(Items for finding displayed items)

** begin **

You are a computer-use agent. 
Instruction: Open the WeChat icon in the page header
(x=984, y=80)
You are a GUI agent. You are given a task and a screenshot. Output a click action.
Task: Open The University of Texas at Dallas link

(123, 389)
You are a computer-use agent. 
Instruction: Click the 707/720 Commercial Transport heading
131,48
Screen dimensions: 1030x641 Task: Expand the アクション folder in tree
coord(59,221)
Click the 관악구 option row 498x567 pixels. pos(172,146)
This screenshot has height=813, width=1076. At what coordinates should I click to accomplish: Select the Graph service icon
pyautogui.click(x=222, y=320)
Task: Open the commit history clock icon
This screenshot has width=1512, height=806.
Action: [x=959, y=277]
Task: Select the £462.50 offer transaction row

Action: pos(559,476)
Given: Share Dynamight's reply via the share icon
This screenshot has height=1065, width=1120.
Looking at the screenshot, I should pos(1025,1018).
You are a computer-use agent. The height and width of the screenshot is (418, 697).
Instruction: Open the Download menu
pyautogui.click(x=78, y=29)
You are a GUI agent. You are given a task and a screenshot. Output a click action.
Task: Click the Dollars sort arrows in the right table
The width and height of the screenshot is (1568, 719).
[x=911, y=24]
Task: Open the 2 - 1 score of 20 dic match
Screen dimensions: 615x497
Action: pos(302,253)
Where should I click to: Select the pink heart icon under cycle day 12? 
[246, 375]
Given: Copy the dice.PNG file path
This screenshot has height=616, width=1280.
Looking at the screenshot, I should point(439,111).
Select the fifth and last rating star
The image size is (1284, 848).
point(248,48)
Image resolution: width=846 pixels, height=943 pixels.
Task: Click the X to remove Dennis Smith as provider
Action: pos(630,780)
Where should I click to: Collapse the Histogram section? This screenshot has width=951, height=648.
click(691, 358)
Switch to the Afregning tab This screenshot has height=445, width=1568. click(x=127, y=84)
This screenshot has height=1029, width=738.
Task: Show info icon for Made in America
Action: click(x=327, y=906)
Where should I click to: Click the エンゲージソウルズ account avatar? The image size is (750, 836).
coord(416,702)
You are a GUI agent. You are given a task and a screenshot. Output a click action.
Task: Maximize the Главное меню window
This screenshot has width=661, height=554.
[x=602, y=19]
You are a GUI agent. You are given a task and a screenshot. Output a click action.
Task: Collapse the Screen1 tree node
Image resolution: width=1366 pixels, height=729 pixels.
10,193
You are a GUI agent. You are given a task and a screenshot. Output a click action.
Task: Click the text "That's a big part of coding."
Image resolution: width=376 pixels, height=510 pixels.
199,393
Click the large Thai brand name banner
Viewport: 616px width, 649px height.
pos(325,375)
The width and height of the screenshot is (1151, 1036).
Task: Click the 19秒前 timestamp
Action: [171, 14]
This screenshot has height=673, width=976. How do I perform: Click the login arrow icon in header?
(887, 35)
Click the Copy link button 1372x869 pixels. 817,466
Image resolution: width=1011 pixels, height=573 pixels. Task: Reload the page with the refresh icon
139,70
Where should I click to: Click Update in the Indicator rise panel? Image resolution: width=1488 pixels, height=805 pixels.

** end **

## OBJECTIVE:
Could you rewrite the items from the line holding "Where should I click to: Collapse" through the line holding "Click the Copy", inclusive, replacing "Histogram section" with "Legend section" and leaving everything else unchanged?

## EXERCISE RESPONSE:
Where should I click to: Collapse the Legend section? This screenshot has width=951, height=648.
click(691, 358)
Switch to the Afregning tab This screenshot has height=445, width=1568. click(x=127, y=84)
This screenshot has height=1029, width=738.
Task: Show info icon for Made in America
Action: click(x=327, y=906)
Where should I click to: Click the エンゲージソウルズ account avatar? The image size is (750, 836).
coord(416,702)
You are a GUI agent. You are given a task and a screenshot. Output a click action.
Task: Maximize the Главное меню window
This screenshot has width=661, height=554.
[x=602, y=19]
You are a GUI agent. You are given a task and a screenshot. Output a click action.
Task: Collapse the Screen1 tree node
Image resolution: width=1366 pixels, height=729 pixels.
10,193
You are a GUI agent. You are given a task and a screenshot. Output a click action.
Task: Click the text "That's a big part of coding."
Image resolution: width=376 pixels, height=510 pixels.
199,393
Click the large Thai brand name banner
Viewport: 616px width, 649px height.
pos(325,375)
The width and height of the screenshot is (1151, 1036).
Task: Click the 19秒前 timestamp
Action: [171, 14]
This screenshot has height=673, width=976. How do I perform: Click the login arrow icon in header?
(887, 35)
Click the Copy link button 1372x869 pixels. 817,466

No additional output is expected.